__EXERCISE DIRECTIONS__. Stopping at the line that holds "Click the search magnifier icon", repeat the lines below exactly, starting from the very first and including that final line.
(Beginning of PROVIDED MATERIAL)
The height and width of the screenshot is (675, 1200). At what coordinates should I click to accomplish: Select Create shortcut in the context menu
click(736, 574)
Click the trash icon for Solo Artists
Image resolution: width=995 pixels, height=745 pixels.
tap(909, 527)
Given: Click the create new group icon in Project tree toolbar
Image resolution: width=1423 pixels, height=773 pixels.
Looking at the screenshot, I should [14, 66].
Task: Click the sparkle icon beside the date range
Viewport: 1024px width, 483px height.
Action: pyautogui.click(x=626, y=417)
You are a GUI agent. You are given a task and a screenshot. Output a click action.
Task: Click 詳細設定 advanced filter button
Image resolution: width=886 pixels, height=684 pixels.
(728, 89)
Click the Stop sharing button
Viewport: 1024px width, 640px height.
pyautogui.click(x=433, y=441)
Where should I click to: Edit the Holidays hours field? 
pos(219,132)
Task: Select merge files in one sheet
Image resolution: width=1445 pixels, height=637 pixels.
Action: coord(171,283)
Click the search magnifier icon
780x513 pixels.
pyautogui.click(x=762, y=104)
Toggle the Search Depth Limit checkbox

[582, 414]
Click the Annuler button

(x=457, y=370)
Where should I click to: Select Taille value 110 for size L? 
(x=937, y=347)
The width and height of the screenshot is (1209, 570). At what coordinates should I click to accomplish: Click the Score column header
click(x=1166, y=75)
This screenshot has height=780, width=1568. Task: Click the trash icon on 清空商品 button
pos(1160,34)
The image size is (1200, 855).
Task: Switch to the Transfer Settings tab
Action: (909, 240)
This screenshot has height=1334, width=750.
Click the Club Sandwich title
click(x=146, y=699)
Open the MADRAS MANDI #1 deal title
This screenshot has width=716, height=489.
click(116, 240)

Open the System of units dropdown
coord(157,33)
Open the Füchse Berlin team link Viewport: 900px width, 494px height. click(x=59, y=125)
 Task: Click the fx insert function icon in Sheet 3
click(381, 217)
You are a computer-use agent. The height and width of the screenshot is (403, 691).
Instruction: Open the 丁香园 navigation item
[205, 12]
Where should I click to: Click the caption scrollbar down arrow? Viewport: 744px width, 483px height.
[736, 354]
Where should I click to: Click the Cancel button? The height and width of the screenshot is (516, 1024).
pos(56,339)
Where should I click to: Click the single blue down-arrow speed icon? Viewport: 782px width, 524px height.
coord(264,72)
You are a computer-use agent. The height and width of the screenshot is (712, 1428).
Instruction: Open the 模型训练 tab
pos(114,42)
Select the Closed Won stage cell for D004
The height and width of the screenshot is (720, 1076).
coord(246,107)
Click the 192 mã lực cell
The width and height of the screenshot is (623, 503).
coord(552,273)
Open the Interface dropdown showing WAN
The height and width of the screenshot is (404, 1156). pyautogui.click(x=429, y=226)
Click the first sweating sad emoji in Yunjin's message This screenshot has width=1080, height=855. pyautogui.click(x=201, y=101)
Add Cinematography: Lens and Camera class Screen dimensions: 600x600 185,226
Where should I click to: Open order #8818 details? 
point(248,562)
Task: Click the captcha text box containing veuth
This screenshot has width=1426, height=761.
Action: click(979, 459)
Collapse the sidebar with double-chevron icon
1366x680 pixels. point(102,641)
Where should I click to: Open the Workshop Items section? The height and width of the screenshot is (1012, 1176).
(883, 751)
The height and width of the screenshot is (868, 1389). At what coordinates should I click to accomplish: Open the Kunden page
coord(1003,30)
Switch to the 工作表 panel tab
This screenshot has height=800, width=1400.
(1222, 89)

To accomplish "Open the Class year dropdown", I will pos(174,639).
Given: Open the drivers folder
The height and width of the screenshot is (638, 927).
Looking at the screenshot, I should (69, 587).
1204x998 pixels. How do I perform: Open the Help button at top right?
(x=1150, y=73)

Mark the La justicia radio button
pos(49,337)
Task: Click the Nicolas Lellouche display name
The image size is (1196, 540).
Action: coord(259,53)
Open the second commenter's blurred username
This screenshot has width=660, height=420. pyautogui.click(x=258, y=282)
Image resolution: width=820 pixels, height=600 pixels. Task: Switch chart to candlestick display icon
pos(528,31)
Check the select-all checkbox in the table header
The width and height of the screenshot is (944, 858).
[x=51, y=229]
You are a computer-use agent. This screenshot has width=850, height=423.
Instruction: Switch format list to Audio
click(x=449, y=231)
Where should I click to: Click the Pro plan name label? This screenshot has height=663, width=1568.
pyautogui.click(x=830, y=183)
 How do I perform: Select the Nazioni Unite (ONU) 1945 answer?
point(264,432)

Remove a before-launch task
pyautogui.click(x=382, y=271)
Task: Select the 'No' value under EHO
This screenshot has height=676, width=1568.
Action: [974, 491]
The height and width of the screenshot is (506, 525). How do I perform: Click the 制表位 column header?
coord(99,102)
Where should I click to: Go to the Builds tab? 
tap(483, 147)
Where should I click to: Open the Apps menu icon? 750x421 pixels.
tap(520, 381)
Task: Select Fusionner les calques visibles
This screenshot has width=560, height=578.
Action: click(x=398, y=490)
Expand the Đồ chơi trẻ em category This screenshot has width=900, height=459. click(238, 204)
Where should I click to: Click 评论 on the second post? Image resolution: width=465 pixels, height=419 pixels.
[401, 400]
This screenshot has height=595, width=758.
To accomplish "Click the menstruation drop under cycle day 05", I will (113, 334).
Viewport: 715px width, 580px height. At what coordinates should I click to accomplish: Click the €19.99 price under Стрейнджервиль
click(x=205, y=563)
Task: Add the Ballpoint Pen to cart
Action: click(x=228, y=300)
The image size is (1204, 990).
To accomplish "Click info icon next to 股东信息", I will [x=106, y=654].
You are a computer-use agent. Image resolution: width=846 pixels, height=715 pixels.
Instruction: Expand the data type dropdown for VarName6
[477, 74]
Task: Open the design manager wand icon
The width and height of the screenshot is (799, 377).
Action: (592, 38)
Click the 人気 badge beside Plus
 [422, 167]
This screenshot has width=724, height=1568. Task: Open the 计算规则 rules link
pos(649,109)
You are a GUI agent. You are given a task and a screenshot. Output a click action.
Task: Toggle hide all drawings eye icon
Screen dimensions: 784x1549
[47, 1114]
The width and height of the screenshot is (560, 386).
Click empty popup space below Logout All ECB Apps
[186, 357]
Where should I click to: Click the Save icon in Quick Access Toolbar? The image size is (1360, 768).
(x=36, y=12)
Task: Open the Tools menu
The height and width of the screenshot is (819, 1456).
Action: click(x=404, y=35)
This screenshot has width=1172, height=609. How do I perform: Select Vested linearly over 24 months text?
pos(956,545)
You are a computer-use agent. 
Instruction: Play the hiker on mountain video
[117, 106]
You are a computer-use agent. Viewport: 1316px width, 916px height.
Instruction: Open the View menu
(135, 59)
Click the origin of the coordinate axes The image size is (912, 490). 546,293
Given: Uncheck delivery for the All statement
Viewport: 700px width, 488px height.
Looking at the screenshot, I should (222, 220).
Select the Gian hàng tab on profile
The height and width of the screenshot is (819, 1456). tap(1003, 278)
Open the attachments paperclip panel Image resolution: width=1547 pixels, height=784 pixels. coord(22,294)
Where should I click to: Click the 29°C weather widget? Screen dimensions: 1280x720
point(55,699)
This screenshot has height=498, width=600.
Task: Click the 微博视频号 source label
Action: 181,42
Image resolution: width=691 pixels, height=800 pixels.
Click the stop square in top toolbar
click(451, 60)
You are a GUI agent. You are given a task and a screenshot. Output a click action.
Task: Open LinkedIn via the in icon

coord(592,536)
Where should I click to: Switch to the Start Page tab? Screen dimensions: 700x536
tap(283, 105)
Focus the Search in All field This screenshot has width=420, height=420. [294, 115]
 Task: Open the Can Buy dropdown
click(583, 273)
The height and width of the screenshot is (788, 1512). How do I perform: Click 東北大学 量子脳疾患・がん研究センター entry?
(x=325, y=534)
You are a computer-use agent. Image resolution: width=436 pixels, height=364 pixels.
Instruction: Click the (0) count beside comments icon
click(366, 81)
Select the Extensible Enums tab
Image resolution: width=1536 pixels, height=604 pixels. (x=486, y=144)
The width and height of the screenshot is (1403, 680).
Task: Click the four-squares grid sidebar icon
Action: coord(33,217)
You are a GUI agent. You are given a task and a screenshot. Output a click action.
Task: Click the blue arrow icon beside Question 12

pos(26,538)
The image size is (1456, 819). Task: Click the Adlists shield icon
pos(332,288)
(End of PROVIDED MATERIAL)
__SOLUTION TO THIS TASK__.
The height and width of the screenshot is (675, 1200). At what coordinates should I click to accomplish: Select Create shortcut in the context menu
click(736, 574)
Click the trash icon for Solo Artists
Image resolution: width=995 pixels, height=745 pixels.
tap(909, 527)
Given: Click the create new group icon in Project tree toolbar
Image resolution: width=1423 pixels, height=773 pixels.
Looking at the screenshot, I should [14, 66].
Task: Click the sparkle icon beside the date range
Viewport: 1024px width, 483px height.
Action: pyautogui.click(x=626, y=417)
You are a GUI agent. You are given a task and a screenshot. Output a click action.
Task: Click 詳細設定 advanced filter button
Image resolution: width=886 pixels, height=684 pixels.
(728, 89)
Click the Stop sharing button
Viewport: 1024px width, 640px height.
pyautogui.click(x=433, y=441)
Where should I click to: Edit the Holidays hours field? 
pos(219,132)
Task: Select merge files in one sheet
Image resolution: width=1445 pixels, height=637 pixels.
Action: coord(171,283)
Click the search magnifier icon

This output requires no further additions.